MILANO 21 – Festival del cinema Africano, d’Asia e America Latina
La ventunesima edizione del Festival del cinema Africano, d’Asia e America Latina, a Milano dal 21 al 27 marzo, riapre le proprie sale alle proiezioni, ai dibattiti, agli incontri con gli autori, alle riflessioni per tratteggiare un possibile profilo di quelle cinematografie, ma anche per dare frutto al lavoro concettuale che il Coe e il Festival svolgono in favore di quelle culture.
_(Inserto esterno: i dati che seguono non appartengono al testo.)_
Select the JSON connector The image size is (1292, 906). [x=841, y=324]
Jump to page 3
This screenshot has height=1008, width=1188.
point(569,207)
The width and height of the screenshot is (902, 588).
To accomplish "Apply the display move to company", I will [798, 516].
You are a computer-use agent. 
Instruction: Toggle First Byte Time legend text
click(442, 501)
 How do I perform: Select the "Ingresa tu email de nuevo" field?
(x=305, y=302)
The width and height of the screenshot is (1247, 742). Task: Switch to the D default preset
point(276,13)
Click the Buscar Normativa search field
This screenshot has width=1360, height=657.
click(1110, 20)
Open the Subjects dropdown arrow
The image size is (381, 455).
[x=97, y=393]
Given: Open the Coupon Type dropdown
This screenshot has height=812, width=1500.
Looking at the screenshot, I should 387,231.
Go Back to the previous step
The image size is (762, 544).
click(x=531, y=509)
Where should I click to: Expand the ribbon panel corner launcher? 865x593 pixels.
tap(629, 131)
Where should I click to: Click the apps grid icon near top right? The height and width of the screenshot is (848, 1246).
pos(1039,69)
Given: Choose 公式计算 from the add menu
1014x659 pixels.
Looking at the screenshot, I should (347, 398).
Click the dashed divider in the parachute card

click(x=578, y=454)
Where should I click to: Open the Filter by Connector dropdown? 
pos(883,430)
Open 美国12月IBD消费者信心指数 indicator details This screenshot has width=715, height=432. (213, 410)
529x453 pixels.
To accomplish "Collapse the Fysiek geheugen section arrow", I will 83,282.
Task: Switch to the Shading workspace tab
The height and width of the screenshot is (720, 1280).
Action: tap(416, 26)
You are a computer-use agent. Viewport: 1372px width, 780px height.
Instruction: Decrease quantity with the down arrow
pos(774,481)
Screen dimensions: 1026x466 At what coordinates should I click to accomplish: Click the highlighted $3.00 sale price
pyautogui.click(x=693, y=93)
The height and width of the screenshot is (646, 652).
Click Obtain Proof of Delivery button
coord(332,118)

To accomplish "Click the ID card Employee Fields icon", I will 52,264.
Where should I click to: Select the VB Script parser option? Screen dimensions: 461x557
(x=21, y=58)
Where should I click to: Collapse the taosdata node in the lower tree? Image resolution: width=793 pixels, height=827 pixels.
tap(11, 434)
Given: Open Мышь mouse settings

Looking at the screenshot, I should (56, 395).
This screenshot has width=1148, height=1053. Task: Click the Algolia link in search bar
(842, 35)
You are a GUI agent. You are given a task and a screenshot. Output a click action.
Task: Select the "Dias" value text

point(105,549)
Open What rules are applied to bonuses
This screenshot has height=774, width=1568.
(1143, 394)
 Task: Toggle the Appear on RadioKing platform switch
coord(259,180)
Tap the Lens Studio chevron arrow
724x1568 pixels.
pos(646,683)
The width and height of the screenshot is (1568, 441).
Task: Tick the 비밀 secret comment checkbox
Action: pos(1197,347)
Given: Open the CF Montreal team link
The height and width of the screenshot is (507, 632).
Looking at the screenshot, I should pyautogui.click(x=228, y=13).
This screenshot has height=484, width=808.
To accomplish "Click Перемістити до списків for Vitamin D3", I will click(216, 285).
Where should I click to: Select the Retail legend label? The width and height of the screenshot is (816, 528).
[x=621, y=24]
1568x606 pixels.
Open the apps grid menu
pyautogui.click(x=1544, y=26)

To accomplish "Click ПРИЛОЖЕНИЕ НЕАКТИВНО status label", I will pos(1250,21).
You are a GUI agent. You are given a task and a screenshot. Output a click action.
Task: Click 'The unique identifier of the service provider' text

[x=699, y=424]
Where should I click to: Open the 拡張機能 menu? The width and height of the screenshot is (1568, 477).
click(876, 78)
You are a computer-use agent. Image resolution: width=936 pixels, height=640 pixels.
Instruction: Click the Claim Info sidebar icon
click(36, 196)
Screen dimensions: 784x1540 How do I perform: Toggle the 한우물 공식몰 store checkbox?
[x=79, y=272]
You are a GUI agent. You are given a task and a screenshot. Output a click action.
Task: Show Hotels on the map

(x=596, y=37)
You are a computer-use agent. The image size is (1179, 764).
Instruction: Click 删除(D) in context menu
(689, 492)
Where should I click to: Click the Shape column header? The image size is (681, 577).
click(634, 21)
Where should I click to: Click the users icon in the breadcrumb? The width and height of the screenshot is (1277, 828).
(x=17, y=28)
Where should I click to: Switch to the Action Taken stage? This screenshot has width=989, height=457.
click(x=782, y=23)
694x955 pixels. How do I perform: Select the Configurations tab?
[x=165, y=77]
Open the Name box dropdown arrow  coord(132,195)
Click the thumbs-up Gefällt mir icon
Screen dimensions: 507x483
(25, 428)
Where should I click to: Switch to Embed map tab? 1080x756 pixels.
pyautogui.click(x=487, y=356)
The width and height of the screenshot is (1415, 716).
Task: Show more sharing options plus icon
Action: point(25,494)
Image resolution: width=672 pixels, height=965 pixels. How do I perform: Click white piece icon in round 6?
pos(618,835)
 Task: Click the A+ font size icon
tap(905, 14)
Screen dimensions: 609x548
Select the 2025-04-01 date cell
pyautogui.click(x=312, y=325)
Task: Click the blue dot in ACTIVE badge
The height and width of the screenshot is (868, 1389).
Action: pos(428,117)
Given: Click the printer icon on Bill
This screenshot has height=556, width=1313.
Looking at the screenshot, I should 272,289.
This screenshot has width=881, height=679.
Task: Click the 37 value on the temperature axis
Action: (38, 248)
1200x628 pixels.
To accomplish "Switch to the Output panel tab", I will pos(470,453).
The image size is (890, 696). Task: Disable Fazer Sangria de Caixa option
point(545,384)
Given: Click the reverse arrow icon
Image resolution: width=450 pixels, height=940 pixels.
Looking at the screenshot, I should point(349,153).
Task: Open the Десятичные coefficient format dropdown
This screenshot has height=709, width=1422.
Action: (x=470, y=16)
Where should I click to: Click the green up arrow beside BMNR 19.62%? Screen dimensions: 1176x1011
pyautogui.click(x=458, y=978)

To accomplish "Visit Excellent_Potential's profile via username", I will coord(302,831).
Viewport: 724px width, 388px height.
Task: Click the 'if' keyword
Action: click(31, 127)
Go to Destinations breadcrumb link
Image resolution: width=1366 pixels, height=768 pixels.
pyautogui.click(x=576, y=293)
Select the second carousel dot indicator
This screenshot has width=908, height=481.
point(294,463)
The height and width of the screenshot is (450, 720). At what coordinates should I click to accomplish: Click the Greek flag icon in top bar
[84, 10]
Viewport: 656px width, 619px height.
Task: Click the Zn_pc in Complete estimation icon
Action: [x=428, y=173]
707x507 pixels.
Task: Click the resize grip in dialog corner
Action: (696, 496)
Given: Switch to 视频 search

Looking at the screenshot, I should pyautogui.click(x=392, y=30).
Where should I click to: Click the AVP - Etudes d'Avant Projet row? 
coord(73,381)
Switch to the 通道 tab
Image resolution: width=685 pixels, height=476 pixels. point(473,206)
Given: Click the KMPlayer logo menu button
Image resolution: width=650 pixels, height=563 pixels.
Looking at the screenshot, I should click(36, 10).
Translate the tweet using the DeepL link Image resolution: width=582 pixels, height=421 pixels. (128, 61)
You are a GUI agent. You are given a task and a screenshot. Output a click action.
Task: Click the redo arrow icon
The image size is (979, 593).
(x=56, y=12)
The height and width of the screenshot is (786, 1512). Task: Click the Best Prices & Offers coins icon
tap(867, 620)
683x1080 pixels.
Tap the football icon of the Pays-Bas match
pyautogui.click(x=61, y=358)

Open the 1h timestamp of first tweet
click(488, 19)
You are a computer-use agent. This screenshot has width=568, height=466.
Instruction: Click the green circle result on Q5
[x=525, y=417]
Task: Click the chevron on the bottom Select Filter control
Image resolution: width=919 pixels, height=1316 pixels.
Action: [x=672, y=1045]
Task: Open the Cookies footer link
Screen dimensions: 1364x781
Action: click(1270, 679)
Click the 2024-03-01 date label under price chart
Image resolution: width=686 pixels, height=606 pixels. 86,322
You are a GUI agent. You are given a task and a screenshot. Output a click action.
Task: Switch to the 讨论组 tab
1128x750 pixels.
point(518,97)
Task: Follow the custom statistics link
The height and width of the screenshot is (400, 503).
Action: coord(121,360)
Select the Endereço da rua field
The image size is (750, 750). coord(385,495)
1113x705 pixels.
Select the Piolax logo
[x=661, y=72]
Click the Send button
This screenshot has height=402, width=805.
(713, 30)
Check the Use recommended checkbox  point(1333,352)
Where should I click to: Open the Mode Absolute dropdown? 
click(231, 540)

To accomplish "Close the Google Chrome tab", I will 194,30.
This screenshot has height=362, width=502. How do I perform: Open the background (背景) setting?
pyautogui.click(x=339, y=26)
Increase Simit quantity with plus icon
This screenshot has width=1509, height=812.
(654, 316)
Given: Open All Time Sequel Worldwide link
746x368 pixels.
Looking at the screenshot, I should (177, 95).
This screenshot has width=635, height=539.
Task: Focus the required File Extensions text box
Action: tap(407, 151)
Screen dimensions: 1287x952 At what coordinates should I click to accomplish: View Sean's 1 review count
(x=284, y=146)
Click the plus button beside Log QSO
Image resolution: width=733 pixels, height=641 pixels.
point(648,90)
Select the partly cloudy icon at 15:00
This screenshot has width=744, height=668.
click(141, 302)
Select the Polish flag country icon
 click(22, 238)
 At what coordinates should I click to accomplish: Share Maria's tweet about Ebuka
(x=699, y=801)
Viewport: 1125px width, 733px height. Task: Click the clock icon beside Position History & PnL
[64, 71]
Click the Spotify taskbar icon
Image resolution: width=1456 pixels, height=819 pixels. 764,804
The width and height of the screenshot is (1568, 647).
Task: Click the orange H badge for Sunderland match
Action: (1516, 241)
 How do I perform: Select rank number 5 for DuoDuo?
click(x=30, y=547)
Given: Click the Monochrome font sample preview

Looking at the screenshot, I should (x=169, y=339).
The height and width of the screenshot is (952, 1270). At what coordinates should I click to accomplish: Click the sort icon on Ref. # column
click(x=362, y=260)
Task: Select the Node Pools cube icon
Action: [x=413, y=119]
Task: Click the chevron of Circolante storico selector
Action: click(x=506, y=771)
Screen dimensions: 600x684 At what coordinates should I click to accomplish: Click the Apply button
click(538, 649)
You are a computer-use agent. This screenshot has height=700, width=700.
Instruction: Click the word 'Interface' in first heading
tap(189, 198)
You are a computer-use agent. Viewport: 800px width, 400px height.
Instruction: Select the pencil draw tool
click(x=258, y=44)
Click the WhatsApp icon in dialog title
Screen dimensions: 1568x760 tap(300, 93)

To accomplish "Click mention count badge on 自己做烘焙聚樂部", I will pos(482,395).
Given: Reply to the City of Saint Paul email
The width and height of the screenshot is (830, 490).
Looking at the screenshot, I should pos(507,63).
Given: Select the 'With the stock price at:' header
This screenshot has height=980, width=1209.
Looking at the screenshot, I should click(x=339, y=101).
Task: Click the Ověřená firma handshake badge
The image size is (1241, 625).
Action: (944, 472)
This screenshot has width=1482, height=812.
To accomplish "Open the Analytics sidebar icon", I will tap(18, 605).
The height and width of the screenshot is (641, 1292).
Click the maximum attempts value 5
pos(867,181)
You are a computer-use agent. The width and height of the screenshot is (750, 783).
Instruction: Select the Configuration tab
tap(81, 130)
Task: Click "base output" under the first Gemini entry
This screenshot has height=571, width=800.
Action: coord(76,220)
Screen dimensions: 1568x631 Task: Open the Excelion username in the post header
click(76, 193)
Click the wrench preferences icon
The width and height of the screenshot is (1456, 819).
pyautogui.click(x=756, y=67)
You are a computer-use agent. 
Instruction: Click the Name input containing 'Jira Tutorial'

Un modo di guardare il cinema che non è mera soddisfazione di una egoista voglia di nuovo, ma piuttosto volontà autentica di diversità da convertire in quotidiana scoperta culturale.
Sarà il nuovo film di Zhang Yimou, A Woman, a Gun and a Noodle Shop, dal Concorso di Berlino 2010, ad aprire la 21esima edizione del festival milanese, che, ancora una volta, scava dentro la migliore produzione cinematografica delle aree che vuole rappresentare, per offrire un panorama di quel cinema così raro da vedere eppure sempre ricco di nuove suggestioni. Di anno in anno, il Festival del cinema Africano, d’Asia e America Latina arricchisce la propria ricerca, non soltanto per tratteggiare un possibile profilo di quelle cinematografie, ma con un gran lavoro culturale che è anche altro dal cinema e che diventa prezioso per farci comprendere quelle culture che oggi, contrariamente alla vicinanza che i mezzi di comunicazione offrono, diventano, quando non omologate al modello occidentale, lontane e sconosciute. È questa ad esempio la sensazione che oggi si percepisce davanti ai tragici fatti del nord Africa, avvenimenti che accadono tutti in Paesi così vicini, ma al tempo stesso sconosciuti nelle dinamiche politiche interne, nelle divisioni tribali, nelle ragioni delle insurrezioni. Ed è proprio all’interno di questo sconosciuto tessuto culturale che interviene il lavoro che svolgono il COE e il suo Festival, per aprire, così come si intitola una storica sezione, sempre nuove finestre sul mondo, nel tentativo di offrire una visuale differente rispetto alla consuetudine che ci accompagna.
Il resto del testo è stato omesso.